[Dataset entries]
⟨

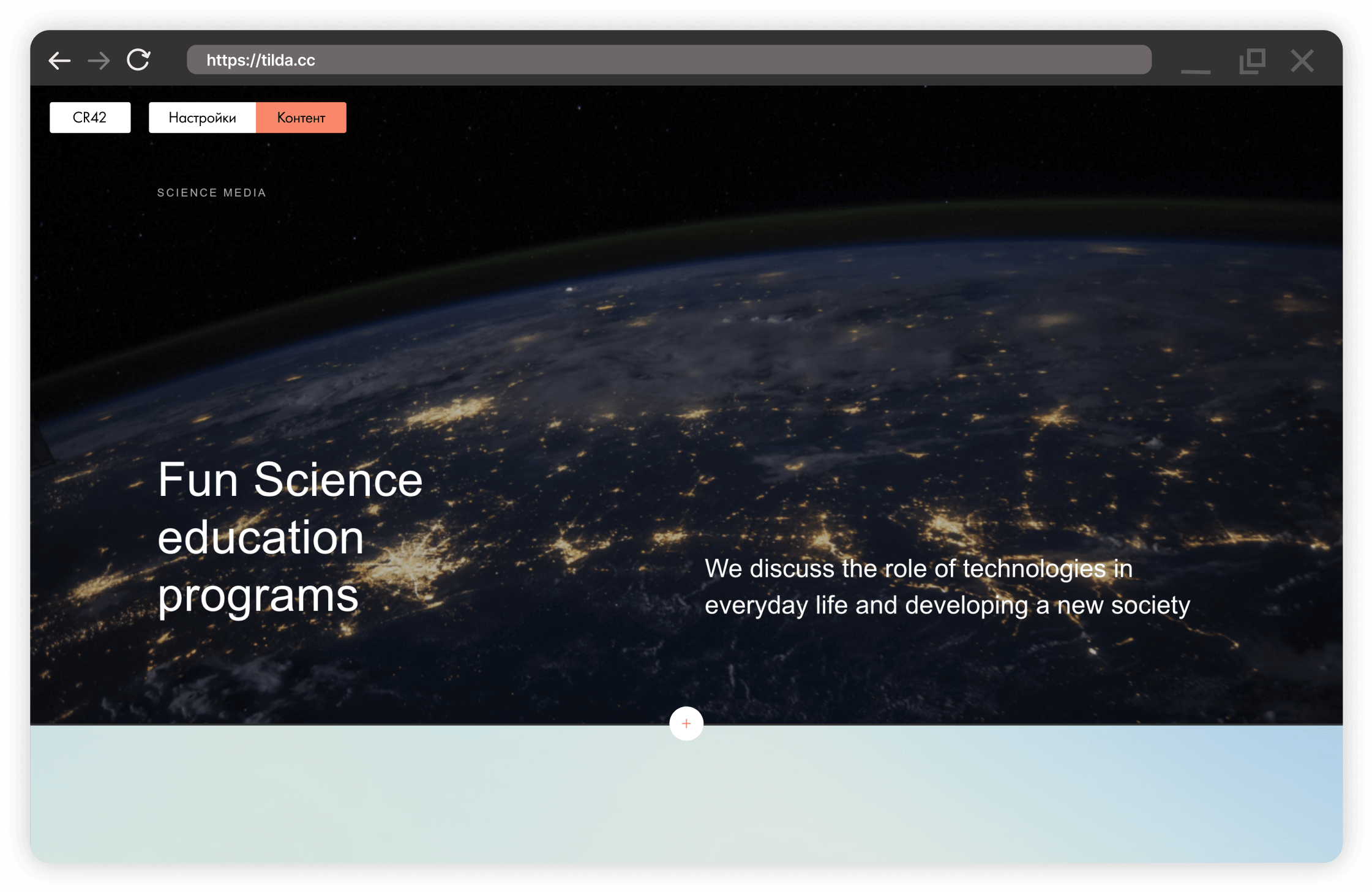This screenshot has width=1372, height=892.
Task: Close the browser window with X
Action: (x=1302, y=61)
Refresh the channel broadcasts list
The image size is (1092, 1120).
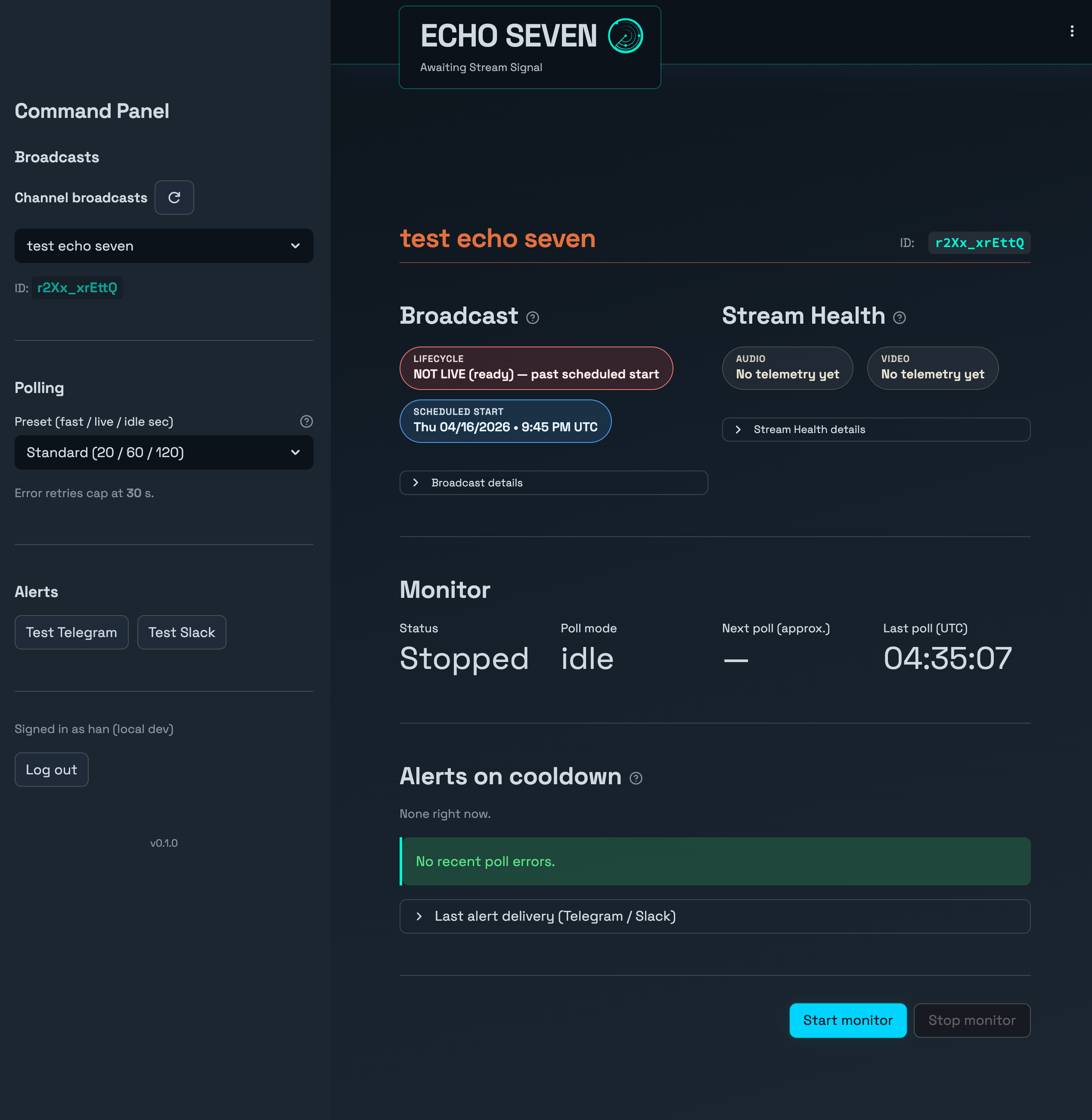tap(174, 197)
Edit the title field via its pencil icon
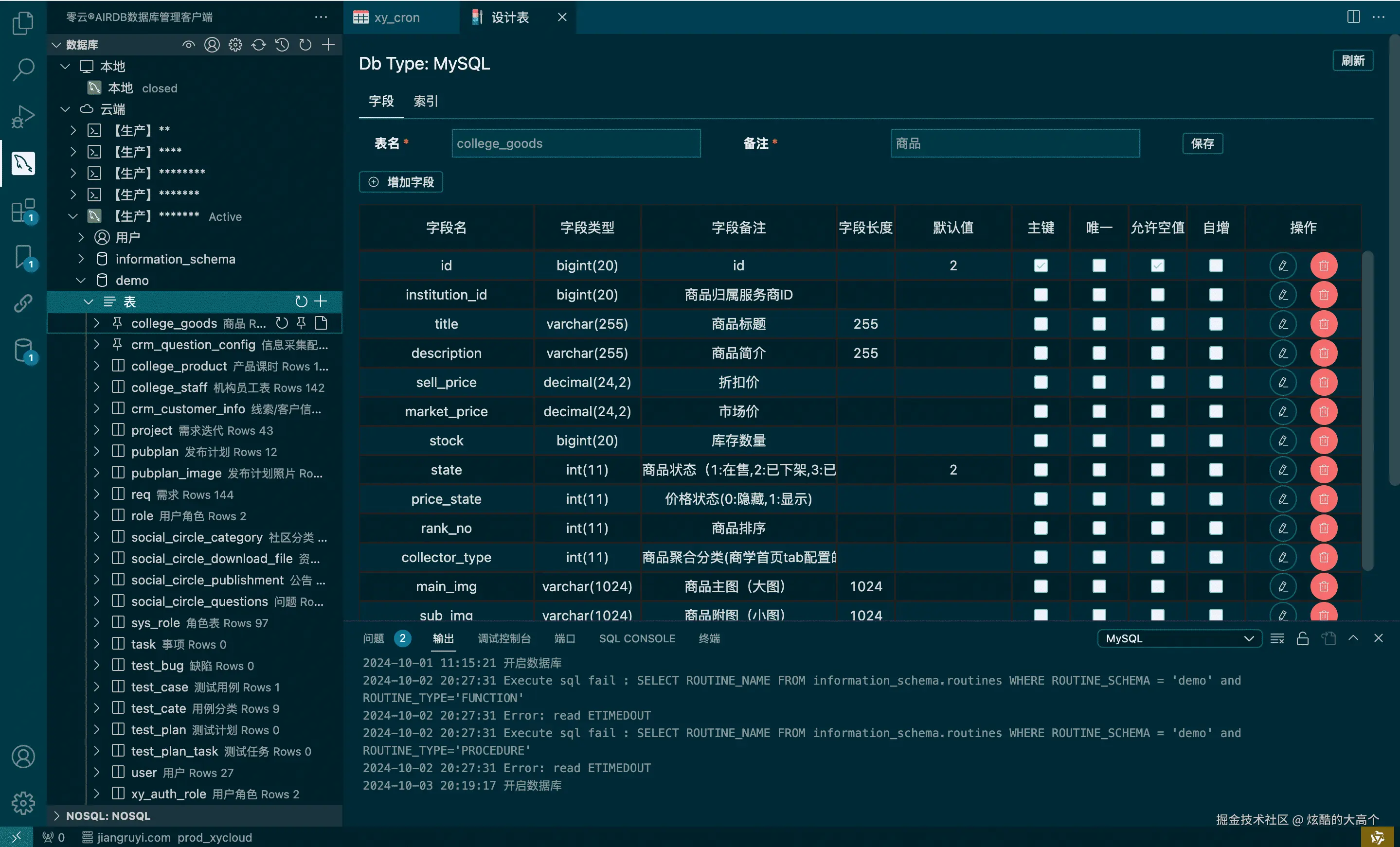 (x=1283, y=324)
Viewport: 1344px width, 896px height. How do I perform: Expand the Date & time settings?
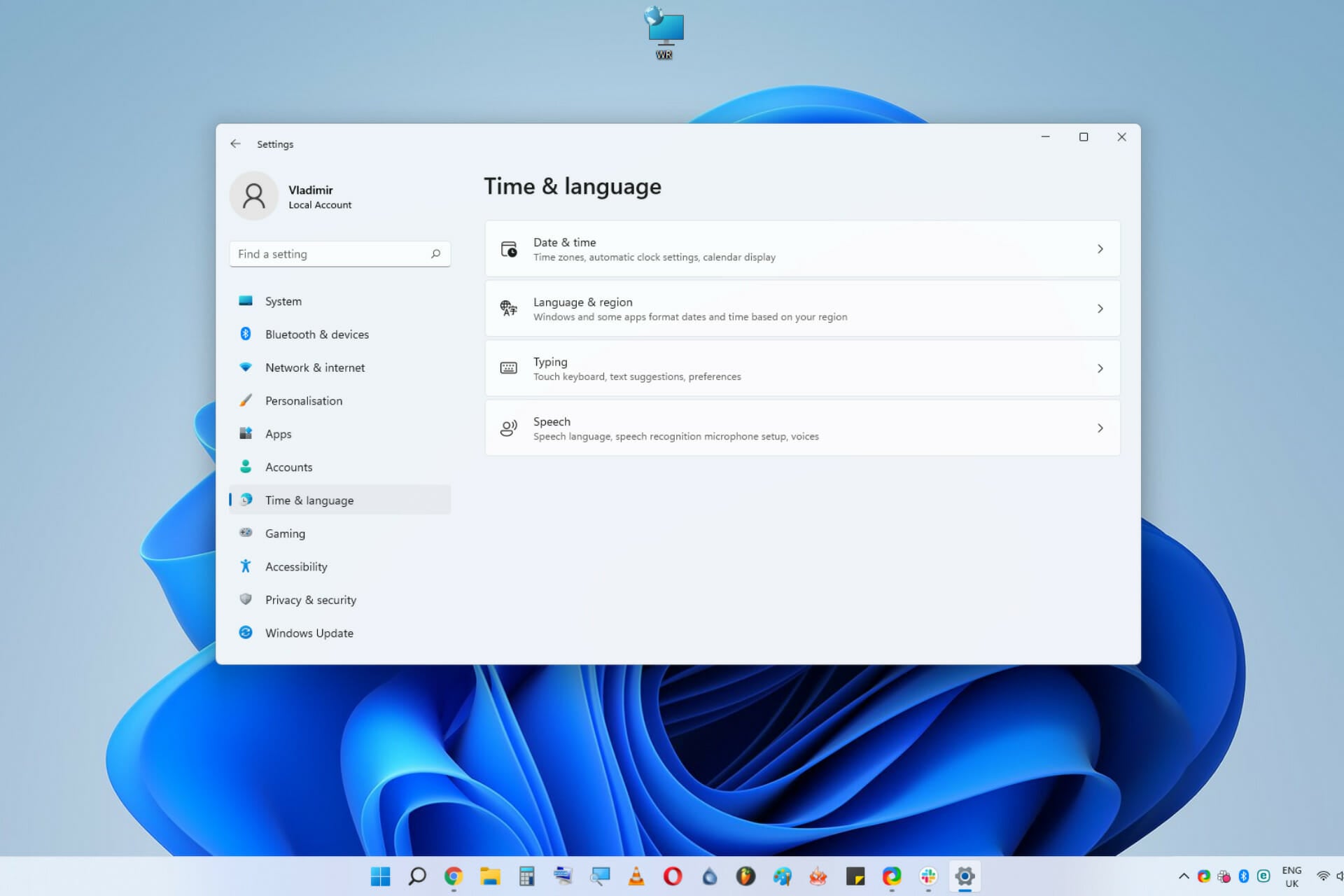coord(802,248)
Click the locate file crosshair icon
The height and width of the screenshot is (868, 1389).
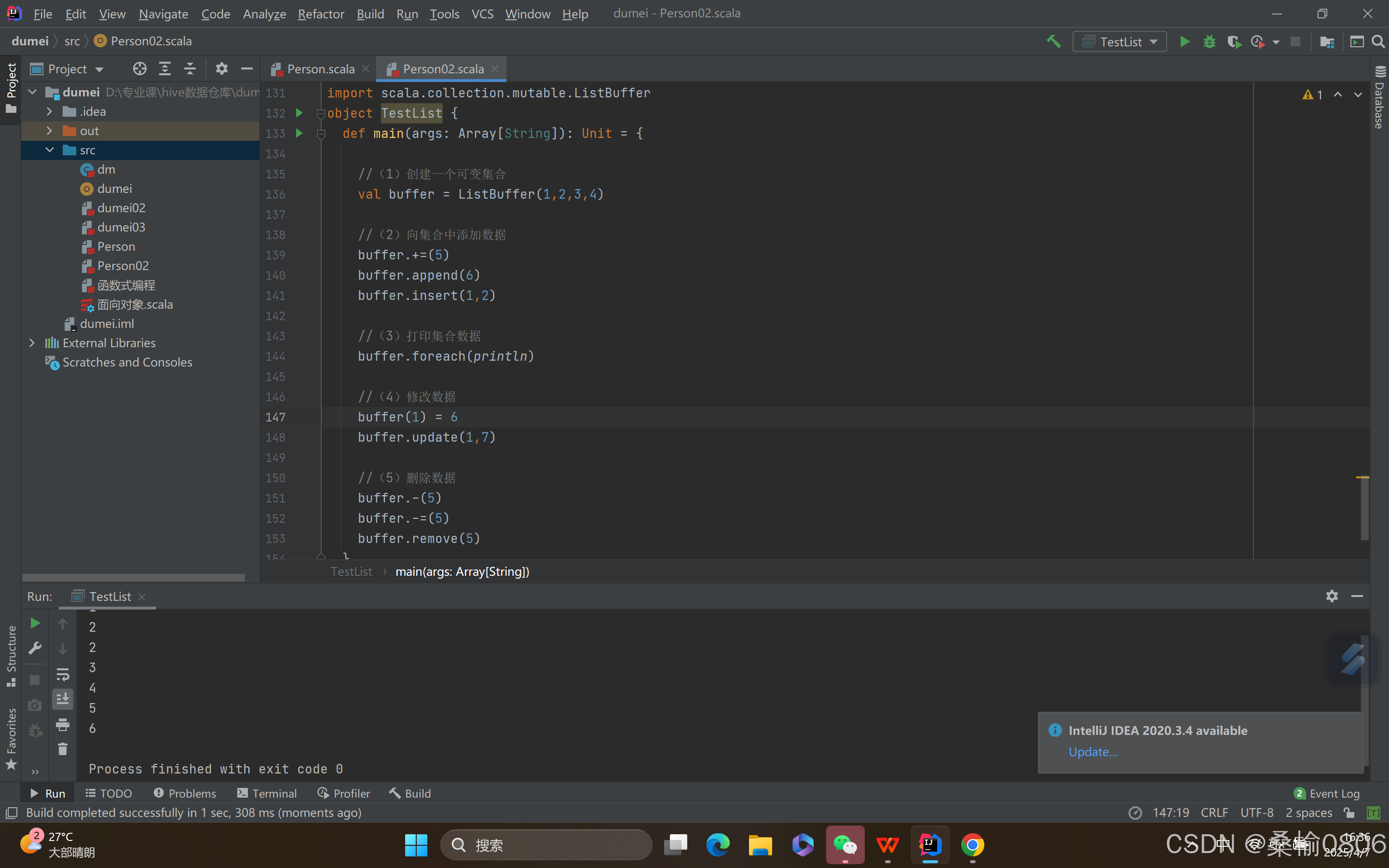coord(139,69)
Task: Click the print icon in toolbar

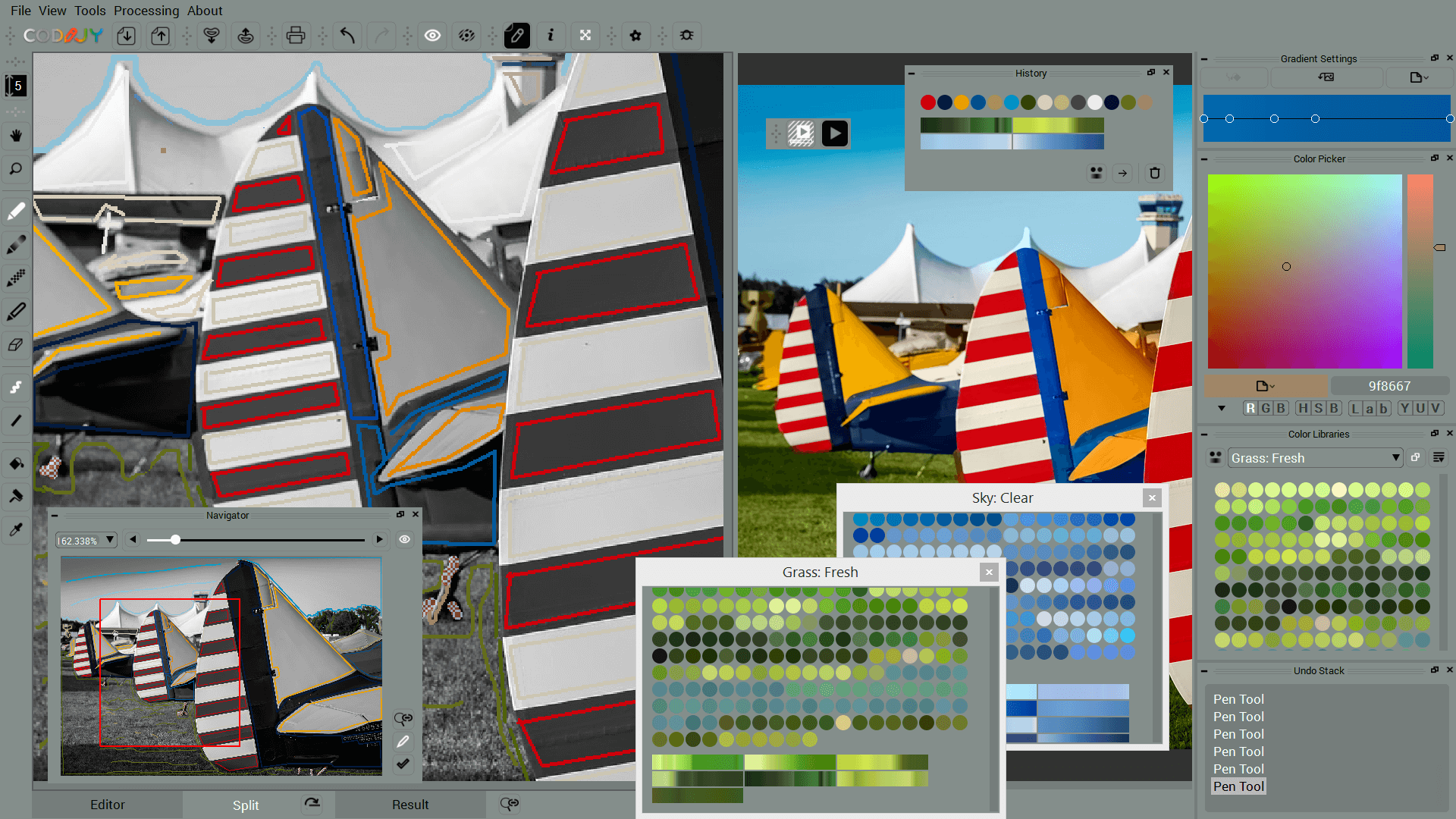Action: pos(296,36)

⟩

**EXERCISE DETAILS:**
Each line from the one containing "The height and" through the last line of the entries above is to be extracted exactly. Pictures are not part of the copy.

**TASK OUTPUT:**
The height and width of the screenshot is (868, 1389).
coord(139,69)
Task: Click the print icon in toolbar

Action: pos(296,36)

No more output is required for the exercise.